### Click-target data
☆ ☆ ☆ ☆ ☆

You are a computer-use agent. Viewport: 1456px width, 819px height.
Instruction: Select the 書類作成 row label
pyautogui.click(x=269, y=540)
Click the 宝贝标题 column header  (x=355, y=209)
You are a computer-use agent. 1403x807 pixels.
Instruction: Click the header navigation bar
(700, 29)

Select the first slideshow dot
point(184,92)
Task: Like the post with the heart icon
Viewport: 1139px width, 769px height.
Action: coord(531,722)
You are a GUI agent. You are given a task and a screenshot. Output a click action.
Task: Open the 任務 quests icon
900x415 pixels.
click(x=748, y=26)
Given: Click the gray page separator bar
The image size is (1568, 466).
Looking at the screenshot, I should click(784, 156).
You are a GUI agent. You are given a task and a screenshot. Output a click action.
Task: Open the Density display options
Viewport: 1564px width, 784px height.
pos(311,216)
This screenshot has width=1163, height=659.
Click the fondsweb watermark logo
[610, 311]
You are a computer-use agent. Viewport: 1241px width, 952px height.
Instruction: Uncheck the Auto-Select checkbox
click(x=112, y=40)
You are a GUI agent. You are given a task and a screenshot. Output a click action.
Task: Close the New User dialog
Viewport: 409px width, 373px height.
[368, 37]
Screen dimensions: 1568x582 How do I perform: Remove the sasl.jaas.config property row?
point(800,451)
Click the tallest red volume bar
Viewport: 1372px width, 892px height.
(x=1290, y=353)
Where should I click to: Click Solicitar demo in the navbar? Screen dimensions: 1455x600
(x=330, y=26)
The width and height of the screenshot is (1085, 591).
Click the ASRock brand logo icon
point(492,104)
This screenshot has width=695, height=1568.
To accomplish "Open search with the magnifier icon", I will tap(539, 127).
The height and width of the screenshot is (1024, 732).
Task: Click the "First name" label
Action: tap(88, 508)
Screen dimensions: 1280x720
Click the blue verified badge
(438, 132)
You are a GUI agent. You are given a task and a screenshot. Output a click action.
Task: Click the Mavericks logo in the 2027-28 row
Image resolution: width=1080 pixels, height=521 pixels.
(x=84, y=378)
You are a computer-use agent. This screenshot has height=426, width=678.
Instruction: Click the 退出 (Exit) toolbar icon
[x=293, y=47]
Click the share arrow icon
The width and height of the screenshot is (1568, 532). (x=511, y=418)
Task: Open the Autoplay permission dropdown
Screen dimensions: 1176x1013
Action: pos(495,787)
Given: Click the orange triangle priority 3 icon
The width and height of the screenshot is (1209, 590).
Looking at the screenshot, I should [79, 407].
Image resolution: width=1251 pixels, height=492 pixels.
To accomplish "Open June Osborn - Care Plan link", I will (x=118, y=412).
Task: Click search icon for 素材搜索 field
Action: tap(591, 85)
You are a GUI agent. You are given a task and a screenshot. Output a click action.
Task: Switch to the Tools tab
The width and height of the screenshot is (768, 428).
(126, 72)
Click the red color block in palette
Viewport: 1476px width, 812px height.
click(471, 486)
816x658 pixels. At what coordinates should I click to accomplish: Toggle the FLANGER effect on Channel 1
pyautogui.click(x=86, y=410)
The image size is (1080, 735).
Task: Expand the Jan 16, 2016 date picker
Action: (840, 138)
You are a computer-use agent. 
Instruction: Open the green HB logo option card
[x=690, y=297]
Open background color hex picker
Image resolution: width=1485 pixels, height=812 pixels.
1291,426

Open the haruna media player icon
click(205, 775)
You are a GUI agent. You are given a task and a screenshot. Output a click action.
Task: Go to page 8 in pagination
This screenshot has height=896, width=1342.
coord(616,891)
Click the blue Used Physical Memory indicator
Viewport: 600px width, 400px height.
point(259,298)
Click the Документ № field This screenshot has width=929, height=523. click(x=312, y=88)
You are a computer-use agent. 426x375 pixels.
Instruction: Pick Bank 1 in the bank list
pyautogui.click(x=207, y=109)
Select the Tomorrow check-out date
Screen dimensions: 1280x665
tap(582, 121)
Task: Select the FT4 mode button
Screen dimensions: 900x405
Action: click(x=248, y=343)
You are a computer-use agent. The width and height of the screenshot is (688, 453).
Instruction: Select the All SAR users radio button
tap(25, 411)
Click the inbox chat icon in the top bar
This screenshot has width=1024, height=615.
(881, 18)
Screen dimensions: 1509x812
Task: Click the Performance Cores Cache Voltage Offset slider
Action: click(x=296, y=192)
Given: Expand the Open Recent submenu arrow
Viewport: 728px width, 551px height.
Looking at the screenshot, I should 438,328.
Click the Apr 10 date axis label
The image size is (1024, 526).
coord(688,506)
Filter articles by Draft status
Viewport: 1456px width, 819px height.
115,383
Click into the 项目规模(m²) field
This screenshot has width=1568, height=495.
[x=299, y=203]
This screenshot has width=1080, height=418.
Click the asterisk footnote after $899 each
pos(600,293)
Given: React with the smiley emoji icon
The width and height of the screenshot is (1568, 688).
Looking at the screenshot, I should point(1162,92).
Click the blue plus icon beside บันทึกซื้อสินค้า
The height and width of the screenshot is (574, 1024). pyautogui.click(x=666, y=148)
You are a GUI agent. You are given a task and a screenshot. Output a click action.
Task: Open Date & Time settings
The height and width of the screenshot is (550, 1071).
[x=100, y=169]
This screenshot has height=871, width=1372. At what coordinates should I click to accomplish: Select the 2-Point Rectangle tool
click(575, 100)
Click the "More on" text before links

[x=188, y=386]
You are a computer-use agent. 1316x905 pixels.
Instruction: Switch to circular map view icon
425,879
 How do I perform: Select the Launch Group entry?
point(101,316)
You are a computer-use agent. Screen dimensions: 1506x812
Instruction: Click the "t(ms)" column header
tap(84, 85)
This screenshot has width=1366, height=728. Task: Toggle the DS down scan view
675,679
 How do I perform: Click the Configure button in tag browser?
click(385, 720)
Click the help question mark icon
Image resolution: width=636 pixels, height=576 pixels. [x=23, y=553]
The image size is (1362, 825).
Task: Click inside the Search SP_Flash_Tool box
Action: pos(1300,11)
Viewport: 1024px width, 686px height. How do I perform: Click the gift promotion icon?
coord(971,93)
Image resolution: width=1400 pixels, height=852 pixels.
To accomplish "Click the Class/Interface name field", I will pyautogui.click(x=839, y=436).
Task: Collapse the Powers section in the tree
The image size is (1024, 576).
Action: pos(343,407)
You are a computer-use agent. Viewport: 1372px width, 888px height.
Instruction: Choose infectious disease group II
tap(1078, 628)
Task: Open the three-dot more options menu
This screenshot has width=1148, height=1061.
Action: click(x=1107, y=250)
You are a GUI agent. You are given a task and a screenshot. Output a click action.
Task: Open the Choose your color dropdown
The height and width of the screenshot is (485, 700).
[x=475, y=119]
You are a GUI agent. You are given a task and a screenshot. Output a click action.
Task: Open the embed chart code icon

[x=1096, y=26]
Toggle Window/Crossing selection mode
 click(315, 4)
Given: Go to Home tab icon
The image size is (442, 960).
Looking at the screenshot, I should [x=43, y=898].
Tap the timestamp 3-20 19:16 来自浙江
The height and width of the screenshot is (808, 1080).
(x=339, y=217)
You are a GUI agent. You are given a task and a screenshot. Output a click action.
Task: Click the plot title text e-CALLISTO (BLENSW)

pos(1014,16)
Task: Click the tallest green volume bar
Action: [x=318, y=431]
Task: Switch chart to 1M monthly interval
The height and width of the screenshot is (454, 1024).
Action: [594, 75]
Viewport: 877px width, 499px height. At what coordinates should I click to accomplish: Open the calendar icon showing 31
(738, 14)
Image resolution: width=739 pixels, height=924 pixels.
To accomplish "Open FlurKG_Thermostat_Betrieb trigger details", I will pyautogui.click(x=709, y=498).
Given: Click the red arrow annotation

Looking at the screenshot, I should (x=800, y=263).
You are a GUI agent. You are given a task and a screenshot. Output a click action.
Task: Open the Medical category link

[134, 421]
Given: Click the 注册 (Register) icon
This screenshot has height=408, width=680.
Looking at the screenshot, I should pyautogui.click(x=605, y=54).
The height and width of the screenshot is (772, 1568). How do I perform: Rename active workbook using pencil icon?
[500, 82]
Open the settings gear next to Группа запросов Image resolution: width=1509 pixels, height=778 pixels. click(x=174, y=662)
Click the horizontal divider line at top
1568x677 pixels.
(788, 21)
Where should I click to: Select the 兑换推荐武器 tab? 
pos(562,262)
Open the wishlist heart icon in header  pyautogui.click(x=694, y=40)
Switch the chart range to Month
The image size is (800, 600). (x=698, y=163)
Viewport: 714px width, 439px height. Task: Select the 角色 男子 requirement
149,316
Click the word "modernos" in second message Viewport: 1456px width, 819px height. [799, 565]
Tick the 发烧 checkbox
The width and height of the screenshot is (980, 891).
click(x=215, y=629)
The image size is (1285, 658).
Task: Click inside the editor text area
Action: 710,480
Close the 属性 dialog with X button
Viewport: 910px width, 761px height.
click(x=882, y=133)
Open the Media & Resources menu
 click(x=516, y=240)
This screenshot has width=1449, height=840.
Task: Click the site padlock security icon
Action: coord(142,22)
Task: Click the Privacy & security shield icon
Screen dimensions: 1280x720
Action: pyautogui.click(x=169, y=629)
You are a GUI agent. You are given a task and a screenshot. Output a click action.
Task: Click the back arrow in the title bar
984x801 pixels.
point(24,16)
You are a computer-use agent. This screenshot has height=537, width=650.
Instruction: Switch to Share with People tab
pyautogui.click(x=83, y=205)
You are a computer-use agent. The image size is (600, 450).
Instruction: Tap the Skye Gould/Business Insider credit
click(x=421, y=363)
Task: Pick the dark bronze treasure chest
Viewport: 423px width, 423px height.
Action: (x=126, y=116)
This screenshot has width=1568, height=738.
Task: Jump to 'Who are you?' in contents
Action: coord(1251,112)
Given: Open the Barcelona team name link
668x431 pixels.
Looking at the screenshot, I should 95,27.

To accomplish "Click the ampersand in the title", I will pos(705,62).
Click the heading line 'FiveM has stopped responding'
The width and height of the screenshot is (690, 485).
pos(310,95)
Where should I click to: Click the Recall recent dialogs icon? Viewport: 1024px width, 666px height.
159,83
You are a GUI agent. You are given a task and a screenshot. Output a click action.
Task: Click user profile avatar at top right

☆ ☆ ☆ ☆ ☆

### Problem to solve
Could you copy out the lines of the records above verbatim, from the line with "Screen dimensions: 1568x582" up to and including the line with "Action: tap(591, 85)"?

### Result for this exercise
Screen dimensions: 1568x582 How do I perform: Remove the sasl.jaas.config property row?
point(800,451)
Click the tallest red volume bar
Viewport: 1372px width, 892px height.
(x=1290, y=353)
Where should I click to: Click Solicitar demo in the navbar? Screen dimensions: 1455x600
(x=330, y=26)
The width and height of the screenshot is (1085, 591).
Click the ASRock brand logo icon
point(492,104)
This screenshot has width=695, height=1568.
To accomplish "Open search with the magnifier icon", I will tap(539, 127).
The height and width of the screenshot is (1024, 732).
Task: Click the "First name" label
Action: tap(88, 508)
Screen dimensions: 1280x720
Click the blue verified badge
(438, 132)
You are a GUI agent. You are given a task and a screenshot. Output a click action.
Task: Click the Mavericks logo in the 2027-28 row
Image resolution: width=1080 pixels, height=521 pixels.
(x=84, y=378)
You are a computer-use agent. This screenshot has height=426, width=678.
Instruction: Click the 退出 (Exit) toolbar icon
[x=293, y=47]
Click the share arrow icon
The width and height of the screenshot is (1568, 532). (x=511, y=418)
Task: Open the Autoplay permission dropdown
Screen dimensions: 1176x1013
Action: pos(495,787)
Given: Click the orange triangle priority 3 icon
The width and height of the screenshot is (1209, 590).
Looking at the screenshot, I should [79, 407].
Image resolution: width=1251 pixels, height=492 pixels.
To accomplish "Open June Osborn - Care Plan link", I will (x=118, y=412).
Task: Click search icon for 素材搜索 field
Action: tap(591, 85)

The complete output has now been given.